Da Museum und Geschichte sich ergänzen und einander bedingen, dürfte die Verbindung, sowohl die sachliche wie die zwischen dem Museum und den diese Geschichtsforschung ermöglichenden städtischen Einrichtungen, dem Stadtarchiv und der Stadtbücherei einerseits und dem Träger dieser Forschung, dem Heimatverein anderseits, wie sie Dr. Kruse als Gesamtwerk geschaffen hat, nicht wieder gelöst werden.

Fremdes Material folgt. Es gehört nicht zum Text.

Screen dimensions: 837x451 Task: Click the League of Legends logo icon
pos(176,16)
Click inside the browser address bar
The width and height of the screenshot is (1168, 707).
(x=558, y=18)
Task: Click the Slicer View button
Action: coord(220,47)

Alle diese Einrichtungen bilden eine geistige Einheit, deren Zerreißung Leistungen, wie sie in der Vergangenheit erzielt worden sind, unmöglich machen würde.

Die Heimatkunde weist schon wieder sehr bedeutsame Leistungen auf, so die „Siedlungsgeschichte des Siegerlandes“ von Boettger, ein Standardwerk, und seine Weidenauer Ortsgeschichte „Auf den Hütten“, Güthlings „Siegerländer Lebensbilder“, seine „Vermessung des Siegerlandes durch Erich Philipp Ploennjes“ (1672–1751), seine Veröffentlichungen historischer Landschaftsbilder aus dem Siegtal und dem Siegerland, seine Zusammenstellung der „heimatkundlichen Bestände der Stadtbücherei Siegen“ und eine Anzahl kleinerer Arbeiten, Ludwigs „Flora des Siegerlandes“, Rings Ortsgeschichte des Dorfes Alchen, fünf Jahrgänge der Zeitschrift „Siegerland“.

Wie unter der Leitung von Dr. Kruse hat das Museum auch nach seiner teilweisen Wiedereröffnung 1947 und seiner gänzlichen 1954 Bildungsaufgaben durch Veranstaltung von Vorträgen, Konzerten und Ausstellungen zu erfüllen versucht. Sie hatten den Zweck, die Museumsarbeit zu verlebendigen und sie des rein musealen, historisch-historistischen Charakters zu entkleiden. Demselben Zweck dienten auch die drei Jahrgänge Museumskalender, die der Verein der Freunde und Förderer in Gemeinschaft mit dem Museum herausgegeben hat, die je 26 Museumsgegenstände mit erläuterndem Text bringen und die voraussichtlich fortgesetzt werden.

Für beide Aufgaben des Museums, die Pflege des überkommenen Zivilisations- und Kulturgutes aus nah und fern und für die Herstellung seiner Beziehung zum heutigen Leben bedürfen das Museumsgebäude und der zu ihm gehörige gesamte Schloßbezirk, aber auch die Verwaltung, des weiteren Ausbaus. Denn wird der Schloßbezirk mit seiner Abgeschiedenheit, seiner herrlichen Aussicht zu einer Stätte geistiger Betätigung, seelischer Erhebung und körperlicher Entspannun werden, wie sie weit und breit nicht zu finden ist und zu der die Menschen aus nah und fern strömen.